Chapter IV: The Evil School Itself
(April 2004 - May 2004)

"I really can't talk to anyone else - and would you recommend talking to my sister? Her ideas, offered unsolicited, are the most crazy things I've ever heard."
-Zion "The Book" Cao Cao

Shortly after the email describing the Jackson incident, Zion sent me the following brief email:

Hey, I'm flying in a moment so I thought I'd send you a quick email to tell you I'm going to Georgia, Maine, and Massachusetts to visit Emory, Colby and Amherst respectively.

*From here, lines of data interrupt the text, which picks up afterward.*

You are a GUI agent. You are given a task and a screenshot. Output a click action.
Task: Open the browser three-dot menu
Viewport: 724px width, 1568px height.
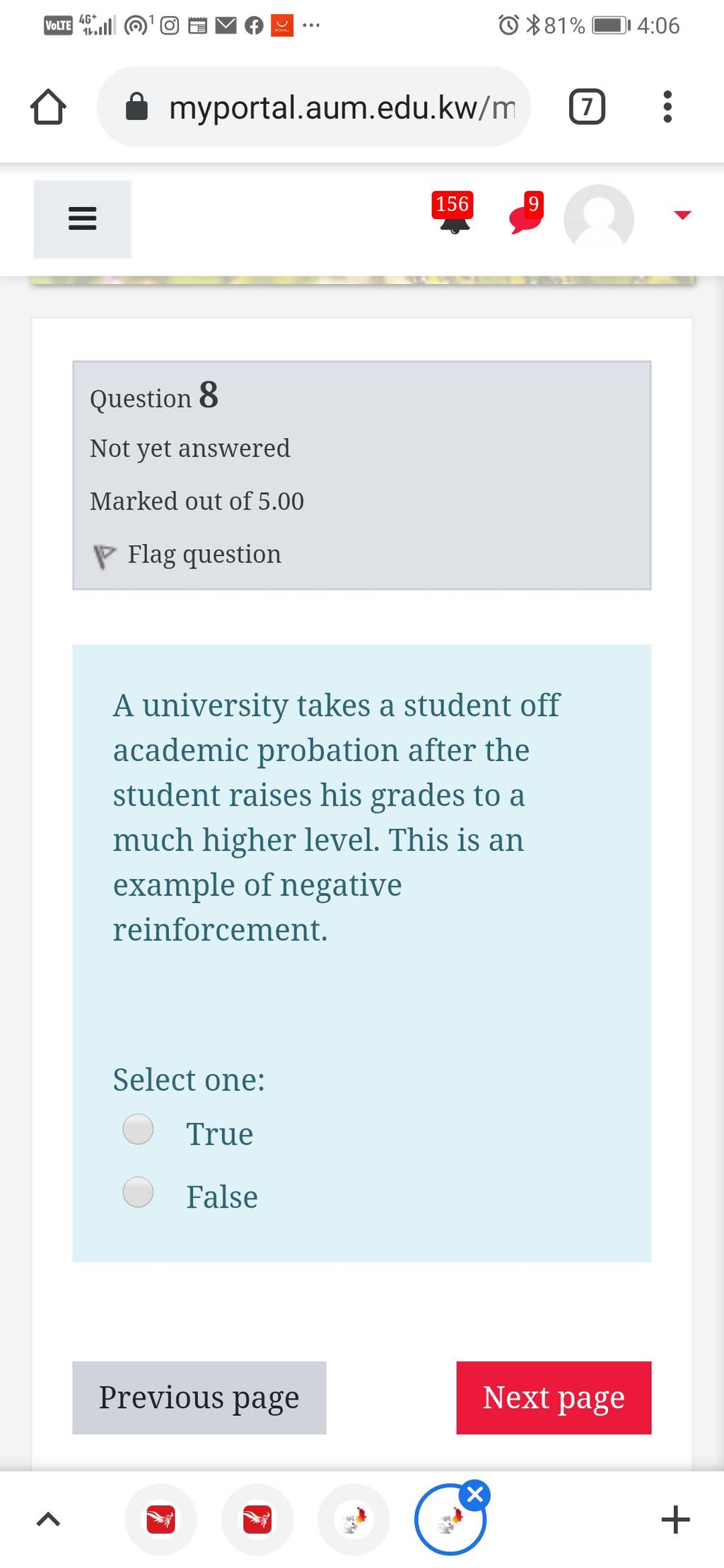667,107
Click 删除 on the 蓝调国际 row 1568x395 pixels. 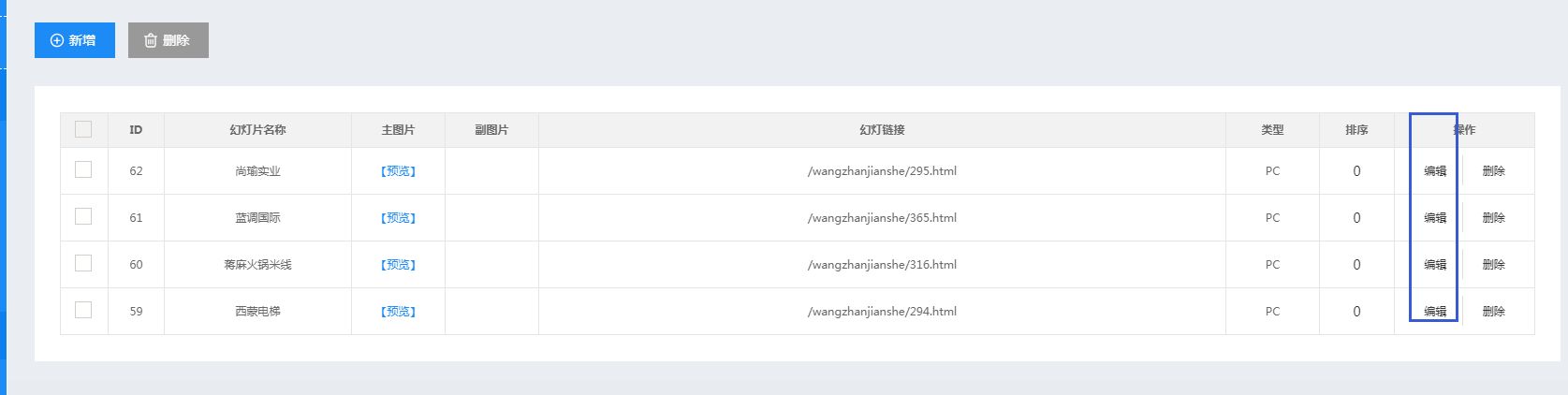pyautogui.click(x=1493, y=218)
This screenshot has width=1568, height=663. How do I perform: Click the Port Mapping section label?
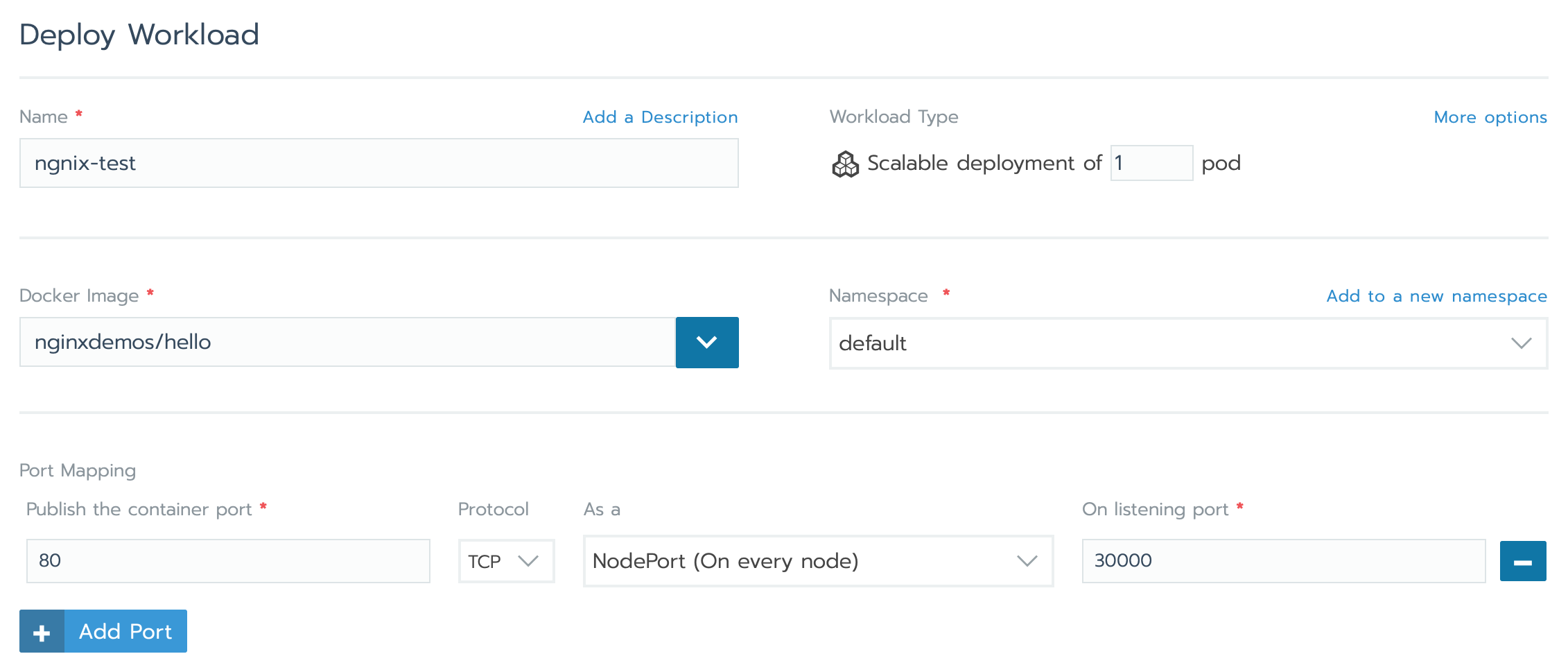[x=78, y=470]
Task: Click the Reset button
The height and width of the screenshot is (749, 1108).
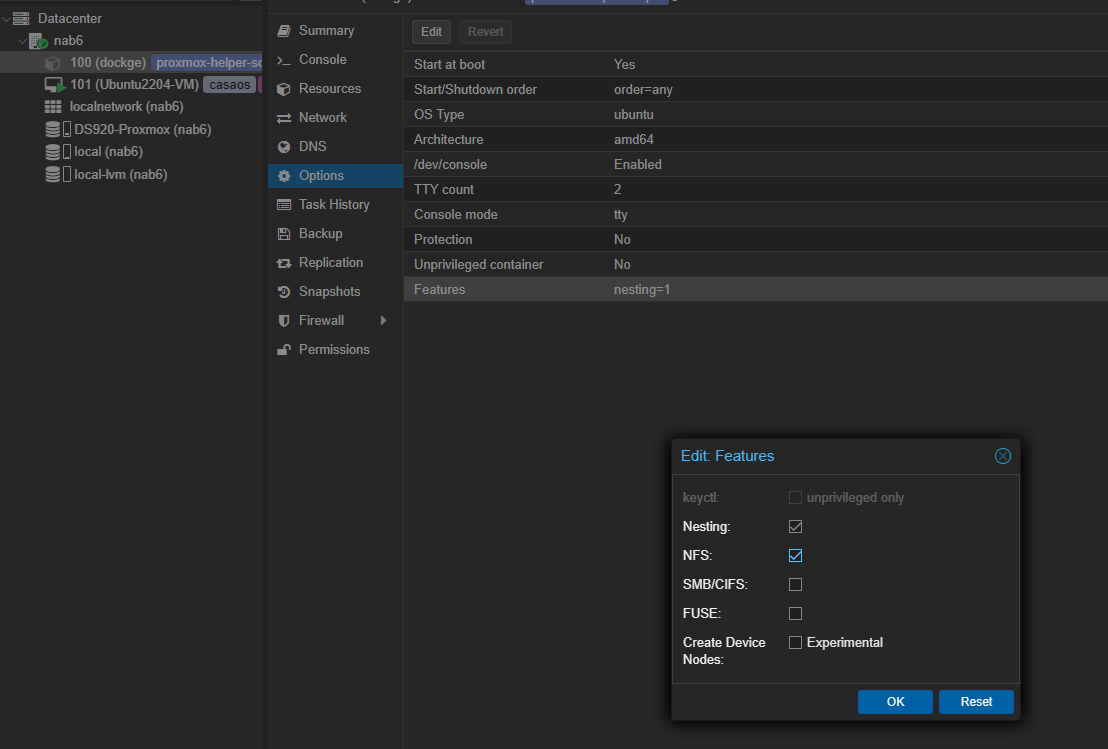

"Oh no!" I said. "Not that damn Amherst thing again!" I said. Zion and I had already argued about this many times before. For those who, like me, don't make a lifetime obsession out of memorizing the names of every school on the east coast, Amherst is a "famous" university which apparently is a popular choice for those who wish to persue a career as a politician or law maker. This was apparently the reason why Zion wished to attend this school. Or it could be that his sister was already attending this very school at the time. Of course when he first introduced the school to me I had never even heard of it and he was oddly offended by this fact. I was rather correctly offended by the fact that he was under the impression that everyone else on the face of the earth should love this school as much as he seemed to. To solve the arguement we made three way calls to all our friends and polled them to find out their opinions on Amherst. Most confirmed they had never heard of the place. Only a small handful were actually familiar with the school and most of them had only heard about it from Zion himself, who they wished would shut up about the darn place already.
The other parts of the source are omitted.